Another aspect of alignment is whether or not to include the ambiguously
aligned sequence. I suggest a method in PAUP that allows portions of
sequence from an individual taxon to be excluded from analysis but keeps
the ignored sequence in the data matrix.
As shown in the file below, one may set the header to "respectcase": this
allows the ambiguous/unalignable data to be included in the file (as
lowercase) but ignored in the analysis (currently MacClade does not
support the 'respectcase' option, but one can rapidly produce a data
matrix for MacClade from PAUP with all the ignored characters as '?').
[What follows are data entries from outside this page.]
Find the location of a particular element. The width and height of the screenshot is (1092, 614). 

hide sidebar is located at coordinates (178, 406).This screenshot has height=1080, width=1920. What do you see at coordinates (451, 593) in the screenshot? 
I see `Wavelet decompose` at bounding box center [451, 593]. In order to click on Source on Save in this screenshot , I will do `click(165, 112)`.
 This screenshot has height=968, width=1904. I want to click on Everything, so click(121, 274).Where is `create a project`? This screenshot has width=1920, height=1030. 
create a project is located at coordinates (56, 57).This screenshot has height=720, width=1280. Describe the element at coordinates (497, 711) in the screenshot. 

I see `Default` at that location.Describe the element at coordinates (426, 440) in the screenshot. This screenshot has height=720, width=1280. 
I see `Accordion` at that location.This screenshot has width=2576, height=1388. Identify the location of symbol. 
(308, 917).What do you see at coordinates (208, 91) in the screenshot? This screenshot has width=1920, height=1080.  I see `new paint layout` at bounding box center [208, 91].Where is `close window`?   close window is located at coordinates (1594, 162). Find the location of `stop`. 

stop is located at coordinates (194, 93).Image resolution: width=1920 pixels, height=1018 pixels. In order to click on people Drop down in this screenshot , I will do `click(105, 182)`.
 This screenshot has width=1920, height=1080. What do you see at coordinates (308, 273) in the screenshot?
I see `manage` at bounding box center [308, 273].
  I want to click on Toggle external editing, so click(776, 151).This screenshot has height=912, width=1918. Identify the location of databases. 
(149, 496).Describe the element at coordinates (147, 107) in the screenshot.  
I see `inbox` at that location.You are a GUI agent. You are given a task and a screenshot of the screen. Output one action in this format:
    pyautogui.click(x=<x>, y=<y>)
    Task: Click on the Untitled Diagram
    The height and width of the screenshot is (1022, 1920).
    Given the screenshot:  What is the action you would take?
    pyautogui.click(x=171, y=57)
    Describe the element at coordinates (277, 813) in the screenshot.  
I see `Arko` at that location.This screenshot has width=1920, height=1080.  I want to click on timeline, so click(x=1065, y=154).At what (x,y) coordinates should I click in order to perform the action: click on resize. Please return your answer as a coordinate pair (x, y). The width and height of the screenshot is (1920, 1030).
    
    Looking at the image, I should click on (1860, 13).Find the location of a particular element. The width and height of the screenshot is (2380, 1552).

By
using equate="A=G" and equate="T=C" one may do transversion parsimony.
Cheers,
Dave
#NEXUS
[! CO1 Data][Comments in brackets are ignored by PAUP, the '!' next to the
left bracket makes the comment visible when the file is executed by PAUP ]
begin data;
dimensions ntax=6 nchar=36 [If you do not know the number of characters,
use a very large number here, place a '@' as the last character of the
last taxon, execute the file, and PAUP will generate an error message of
one more than the actual number of characters];
FORMAT
MISSING=N respectcase
[Enclose the "equate... =N" in brackets and re-execute file to produce
MacClade data matrix in PAUP]
equate="a=N" equate="c=N" equate=".=N" equate="n=N"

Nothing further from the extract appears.